# Objective
Reproduce word for word the part of the items that opens with the line containing "Where should I click to: Click" and closes with the line containing "point(729,301)", both of those lines included.

--- START Material provided ---

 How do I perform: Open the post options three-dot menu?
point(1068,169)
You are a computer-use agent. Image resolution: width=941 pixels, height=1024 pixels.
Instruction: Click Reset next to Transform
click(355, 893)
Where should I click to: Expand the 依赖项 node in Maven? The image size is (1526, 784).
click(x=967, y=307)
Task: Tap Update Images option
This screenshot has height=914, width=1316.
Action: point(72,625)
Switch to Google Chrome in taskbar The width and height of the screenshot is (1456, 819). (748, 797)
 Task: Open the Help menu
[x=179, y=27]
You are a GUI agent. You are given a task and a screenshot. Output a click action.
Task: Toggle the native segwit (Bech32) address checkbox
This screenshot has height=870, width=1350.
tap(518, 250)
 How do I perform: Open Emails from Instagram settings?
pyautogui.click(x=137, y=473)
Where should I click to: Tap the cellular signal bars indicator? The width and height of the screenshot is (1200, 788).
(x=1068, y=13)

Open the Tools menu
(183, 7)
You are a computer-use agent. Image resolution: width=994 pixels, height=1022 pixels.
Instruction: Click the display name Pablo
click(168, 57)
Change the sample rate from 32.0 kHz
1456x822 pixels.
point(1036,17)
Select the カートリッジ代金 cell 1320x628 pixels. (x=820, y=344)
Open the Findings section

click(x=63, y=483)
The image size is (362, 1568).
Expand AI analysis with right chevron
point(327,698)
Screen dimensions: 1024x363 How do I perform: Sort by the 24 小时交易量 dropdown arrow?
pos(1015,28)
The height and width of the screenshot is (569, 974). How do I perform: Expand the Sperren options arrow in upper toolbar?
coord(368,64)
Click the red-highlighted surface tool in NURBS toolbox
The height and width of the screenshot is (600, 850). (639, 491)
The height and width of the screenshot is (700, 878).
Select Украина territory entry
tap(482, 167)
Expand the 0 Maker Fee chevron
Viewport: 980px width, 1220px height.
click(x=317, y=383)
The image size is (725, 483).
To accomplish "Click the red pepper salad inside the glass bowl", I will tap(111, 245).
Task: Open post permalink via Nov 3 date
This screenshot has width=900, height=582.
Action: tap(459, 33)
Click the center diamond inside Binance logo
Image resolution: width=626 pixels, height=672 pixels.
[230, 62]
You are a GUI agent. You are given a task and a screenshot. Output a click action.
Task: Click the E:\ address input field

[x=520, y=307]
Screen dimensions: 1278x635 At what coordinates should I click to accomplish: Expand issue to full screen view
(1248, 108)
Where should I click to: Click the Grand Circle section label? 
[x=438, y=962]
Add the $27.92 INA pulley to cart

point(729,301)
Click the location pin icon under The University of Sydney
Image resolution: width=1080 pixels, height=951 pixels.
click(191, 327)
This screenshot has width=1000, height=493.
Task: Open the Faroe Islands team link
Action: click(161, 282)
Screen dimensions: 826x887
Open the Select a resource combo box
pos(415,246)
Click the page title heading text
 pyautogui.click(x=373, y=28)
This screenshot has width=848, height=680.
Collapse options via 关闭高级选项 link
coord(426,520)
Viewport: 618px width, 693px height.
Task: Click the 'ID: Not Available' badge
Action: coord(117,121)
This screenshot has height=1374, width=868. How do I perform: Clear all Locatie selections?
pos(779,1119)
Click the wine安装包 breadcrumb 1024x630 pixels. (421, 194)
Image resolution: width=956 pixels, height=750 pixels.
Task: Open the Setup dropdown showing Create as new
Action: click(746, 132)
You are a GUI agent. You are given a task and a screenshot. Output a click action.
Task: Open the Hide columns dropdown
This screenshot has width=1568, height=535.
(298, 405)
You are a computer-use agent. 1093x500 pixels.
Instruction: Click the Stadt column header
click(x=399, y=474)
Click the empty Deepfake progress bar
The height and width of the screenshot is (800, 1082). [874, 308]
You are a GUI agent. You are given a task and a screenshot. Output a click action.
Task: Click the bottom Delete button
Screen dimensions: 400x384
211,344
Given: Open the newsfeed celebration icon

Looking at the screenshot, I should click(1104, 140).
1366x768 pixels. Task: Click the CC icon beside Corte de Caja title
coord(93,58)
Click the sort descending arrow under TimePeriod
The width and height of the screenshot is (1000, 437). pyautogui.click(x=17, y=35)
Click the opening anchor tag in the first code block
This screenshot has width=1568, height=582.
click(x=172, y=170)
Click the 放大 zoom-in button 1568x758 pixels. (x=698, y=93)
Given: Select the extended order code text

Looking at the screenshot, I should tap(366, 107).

--- END Material provided ---

# Answer to the problem
Where should I click to: Click the Grand Circle section label? 
[x=438, y=962]
Add the $27.92 INA pulley to cart

point(729,301)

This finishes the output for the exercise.